Equally fascinating from a strategic point of view is how the MILF in turn kept its organizational cohesion (well until 2008). While the coalition built by the MNLF unraveled once Marcos offered largesse to the traditional politicians who joined the rebellion, the MILF’s relationship with Moro elites appear to be very durable if we go by its ties with the powerful Mastura family of Sultan Kudarat.
Army and camp
And there is, of course, the issue of their well-armed army.
This is rather significant given that the smuggling routes for weapons (and other commodities) go through the Tausug and MNLF-control Sulu archipelago. How then did the MILF manage to tap these maritime Southeast Asia connections for its benefit? One report mentions that MILF snipers possess one of the best American-made (!) sniper rifles. How did this organization get these?
But then here is yet another contradiction: the pride over its weaponry is negated by its bad choice of strategy.
Unlike the New People’s Army, which relies mainly on mobility as part of its strategy, the MILF has stood pat and informed us where its territory is and where its boundaries end. This is rather foolhardy for an army to announce where it is located. In fact, the MILF is bottled up in a couple of areas in Maguindanao province and on the southern edge of Lanao del Sur, displaying their camps, uniforms, guns and checkpoints. This kind of quasi-trench warfare remains a puzzle to many.
Finally, there is the MILF’s relationship with terrorist groups in Southeast Asia, prominently the Jemaah Islamiyah (JI). In the series of reports on Mindanao and Indonesia, the International Crisis Group has pointed out that from 1996 to 2000 the MILF entered into “a reciprocal arrangement” with the JI wherein the latter sent some of its Afghan war veterans as “trainers of a new generation of mujahedeen” in camps inside MILF territory.
But following closely the pragmatic path laid down by Salamat Hashim, Iqbal and Ebrahim cheerfully welcomed the visit of former US ambassador to the Philippines Kristie Kenney to Camp Darpanan in February 2008 – the first senior American official to visit the camp. A WikiLeaks report also had Kenney assuring the MILF leadership of American support during that visit.

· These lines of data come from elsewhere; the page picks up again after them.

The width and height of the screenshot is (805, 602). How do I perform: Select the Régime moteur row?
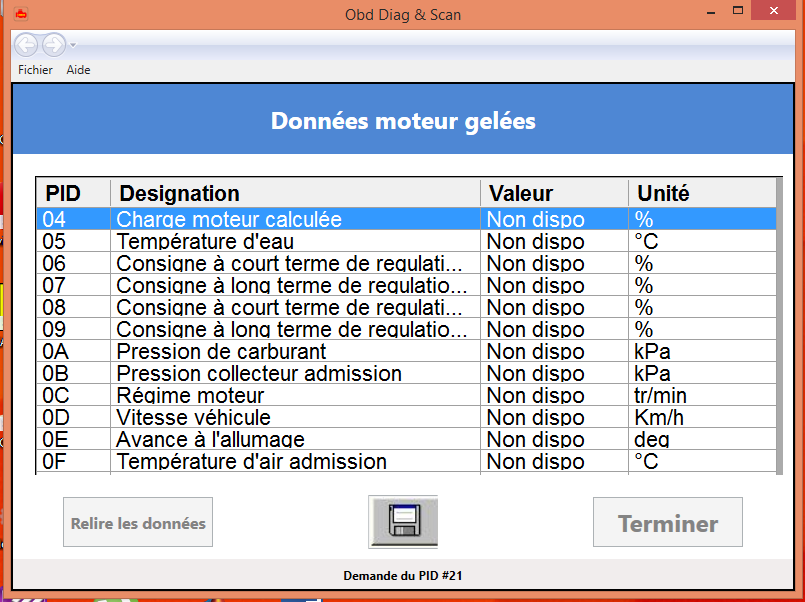(406, 395)
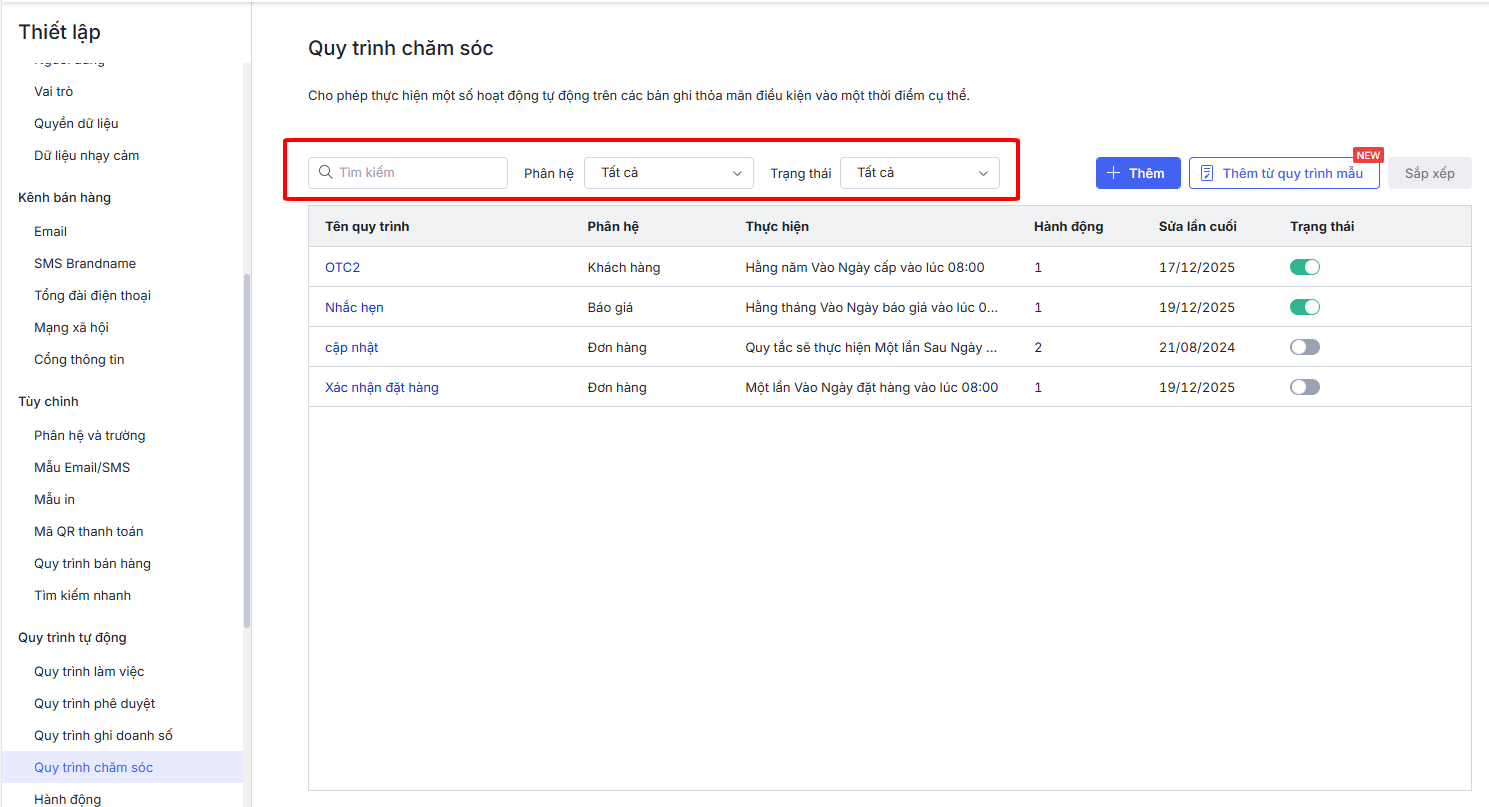Image resolution: width=1489 pixels, height=807 pixels.
Task: Open the Phân hệ filter dropdown
Action: point(668,173)
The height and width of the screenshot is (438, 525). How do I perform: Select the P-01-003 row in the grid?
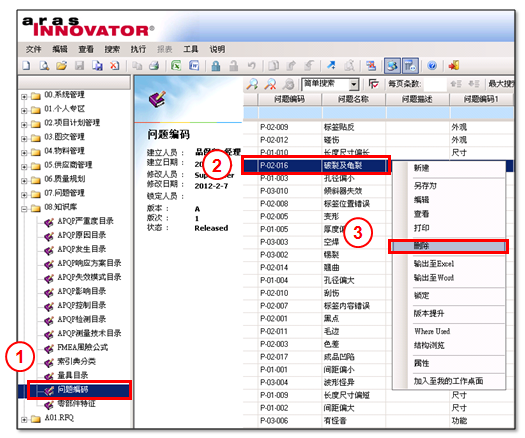point(378,178)
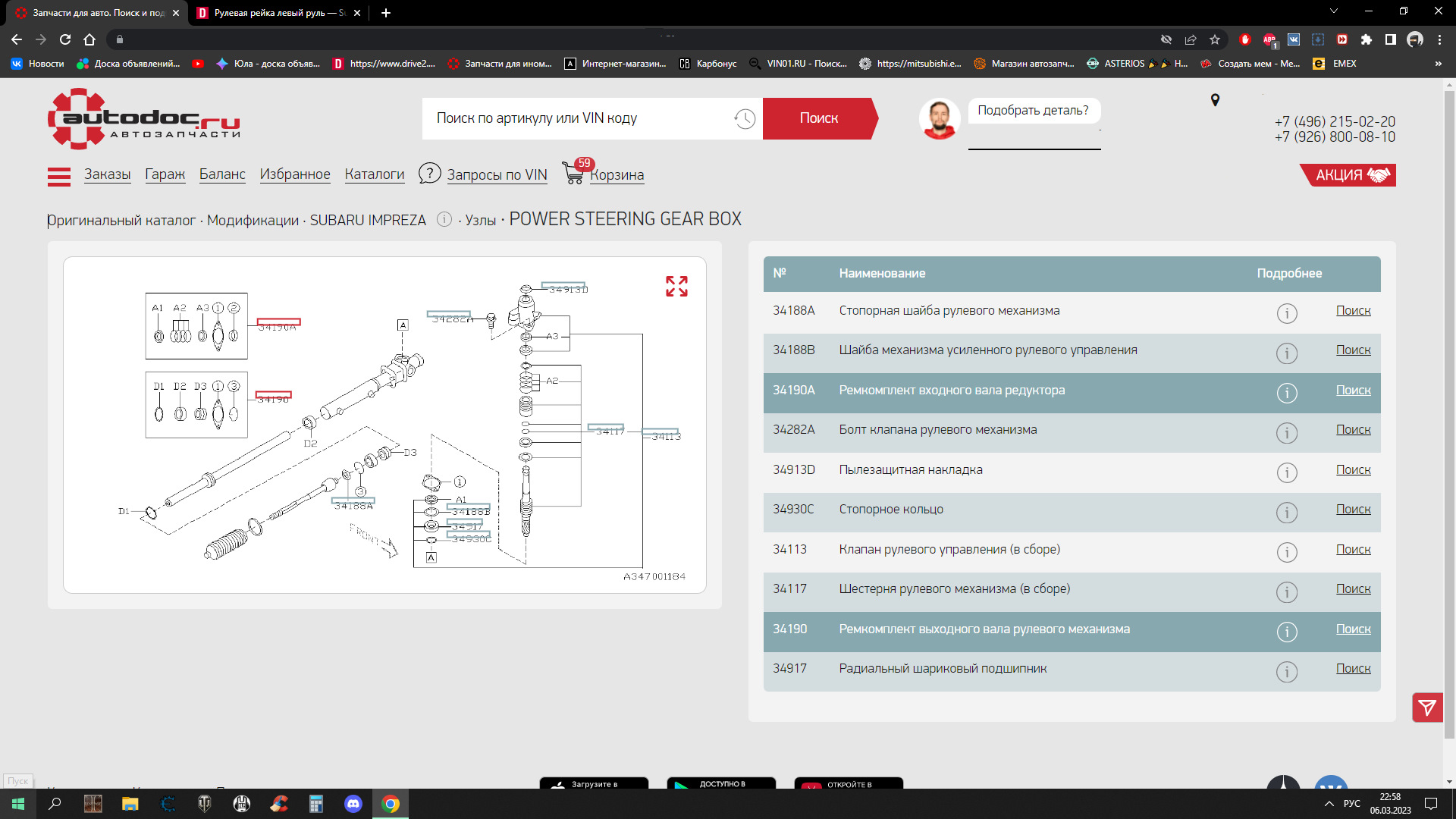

Murad of late has hinted to United States Agency for International Development officials that should the Bangsamoro bill be passed, the MILF looks forward to USAID implementing a version of the successful Livelihood Enhancement Program that helped MNLF veterans return to and benefit from their old agricultural and fishing endeavors.
Addressing contradictions
And then the organization turns an about face and hosts Zulkifli bin Hir (or Marwan), one of the masterminds behind the Bali bombing and who, before his death, had already trained 300 new experts on making improvised explosive devices.
I once listened to an American colonel explain how his engineering unit was finally able to convince an Iraqi neighborhood, not to throw garbage on the streets. He did so by not asking for more trucks, shovels, cement or even additional security. Instead he requested for an anthropologist who studied Iraqi social life. The scholar explained to him and his men that the streets may look messy because of the garbage, but the insides of Iraqi homes are exquisitely spotless.
The challenge for the engineering unit then is to convince the Iraqis that the streets were an extension of their homes. In six months, the colonel said, the area looked different.
Maybe this is how we should approach the MILF, especially now that it wants to talk peace. Send in the anthropologists, the historians along with the public administration folks and the economic advisers. Then together with their own intellectuals tease out the answers to some of the contradictions listed above and solve them together.